Written tasks -
(a) Write out the passage of the Clear River Energy Center article that opens with the words containing "Invenergy also argued" and closes with "a prepared statement.", with every word unchanged.
(b) Resume the article on the proposed Clear River Energy Center, picking up after its final sentence.

Text provided -
──────────

To Jerry Elmer of the Conservation Law Foundation, the lack of demand for the electricity shows there is more than enough power generation to meet future energy needs and, thus, the proposed Clear River Energy Center (CREC) is unnecessary and shouldn’t be built.

“The fact that there is an enormous surplus of capacity — without any electricity whatsoever from Invenergy’s proposed power plant — is the clearest and best indication yet that the plant is not needed,” Elmer said.

After similar auction results were announced last year, CREC’s developer, Chicago-based Invenergy Thermal Development LLC, interpreted the news as affirmation that the power plant will be most needed in the years beyond 2020, when more than 10,000 megawatts of electricity go off-line with the retirement or reduced output from older power plants in southern New England.

Invenergy’s reaction to this year’s ISO auction is the same. “The latest auction results reflect a snapshot of the market three years from now, not long-term needs,” said John Niland, Invenergy’s project manager for CREC.

Niland may have a point. In its report State of the Grid: 2017, ISO New England identifies 6,000 megawatts of electricity from 11 New England power plants that are at risk of going off-line after 2019. These power facilities are proving inadequate based on their age, the low price of natural gas, and the cost of compliance with environmental regulations.

Invenergy also argued that the natural gas/diesel power plant, with its high-tech capability to swiftly ramp-up and dial-down output, is the best solution for the problem of intermittent electricity from the fast-growing wind- and solar-power sector.

“We need a diversified energy mix, and it’s clear natural gas must play a role in that energy portfolio,” Invenergy noted last year in a prepared statement.

CREC will add to that energy diversity with its capability to burn diesel fuel, which it will likely do if the natural gas supply becomes strained as it did during the winters of 2013 and 2014. Despite advances in renewables, energy efficiency and increased storage, ISO New England maintains that the wintertime shortage of the natural gas supply still exists, a problem that may worsen with an expected increase of new residential and commercial natural-gas customers.

Elmer, however, said the future is already here and that improved energy efficiency and added renewable power are reducing the need for existing and future fossil fuel-generated electricity.

“While it is certainly true that we can speculate about possible additional retirements more than three years out,” Elmer said, “it is also true that there may be lots of additional renewable resources, demand response, energy efficiency, rooftop solar more than three years out.”

ISO New England acknowledges that renewable energy and large-scale energy storage are the solutions to addressing spikes in demand, as well as ending a reliance on fossil fuel from outside the region. But the Holyoke, Mass.-based grid operator believes it will be too costly and take too long to build and integrate theses advances for them to have a meaningful impact on the grid.

──────────

Source excerpt -

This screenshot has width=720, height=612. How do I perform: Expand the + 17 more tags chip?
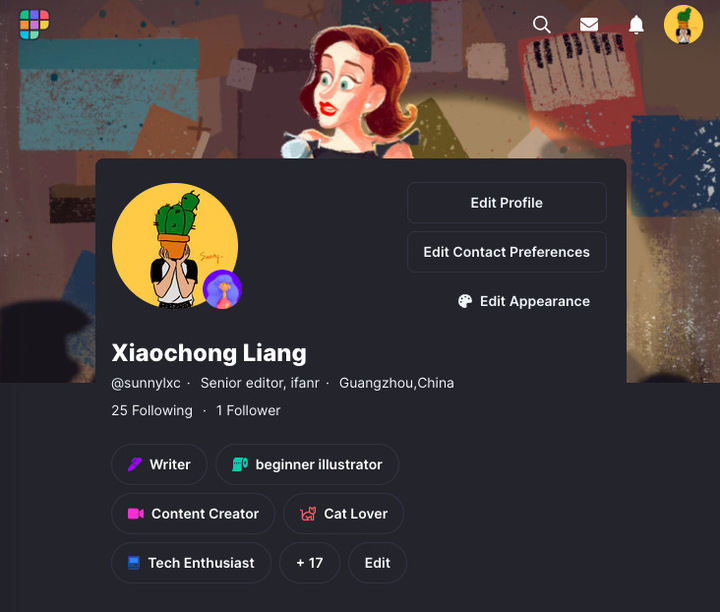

──────────

Exercise results -
(a)
Invenergy also argued that the natural gas/diesel power plant, with its high-tech capability to swiftly ramp-up and dial-down output, is the best solution for the problem of intermittent electricity from the fast-growing wind- and solar-power sector.

“We need a diversified energy mix, and it’s clear natural gas must play a role in that energy portfolio,” Invenergy noted last year in a prepared statement.

(b)
“Wind and solar resources can offset some natural gas use and they are growing, but they are still a small part of the regional resource mix,” according to the ISO New England report.

Yet, a report from Synapse Energy Economics of Cambridge, Mass., released Feb. 7 says the long-term need for natural gas will be reduced by as much as 41 percent by 2030. The main reasons are mandated increases in renewable energy and energy efficiency, and new emission-reduction goals from programs such as the Regional Greenhouse Gas Initiative.

New power plants and pipelines expansions such as Access Northeast are unnecessary, according to the report.

“Existing laws — renewable portfolio standards, energy efficiency resource standards, long-term requirements for additional hydropower and wind power, and carbon dioxide emissions caps — require a significant reduction in natural gas-fired generation throughout New England,” according to the Synapse report.

Robert Fagan, a principal associate with Synapse, said there are plenty of existing power plants to generate electricity when older facilities retire.

“There’s an extensive fleet in New England that already have that capability. We certainty don’t need a new power plant beyond that,” he said.

Elmer noted that the most recent ISO New England auction is already recognizing that surplus power generation. The auction for the region that includes Rhode Island was padded with a surplus of 1,926 megawatts of electricity. This surplus, he said, is reason enough for the state Energy Facility Siting Board (EFSB) to reject the CREC, which, if built, would be Rhode Island’s largest generator of electricity.

CLF and the town of Burrillville have open requests to dismiss Invenergy’s application with the EFSB. A hearing on the dismissal is scheduled for Feb. 16.

“If Invenergy does not voluntarily withdraw its EFSB application, we hope the EFSB finds that there is absolutely no need for this plant and rejects it,” said Michael McElroy, an attorney representing Burrillville.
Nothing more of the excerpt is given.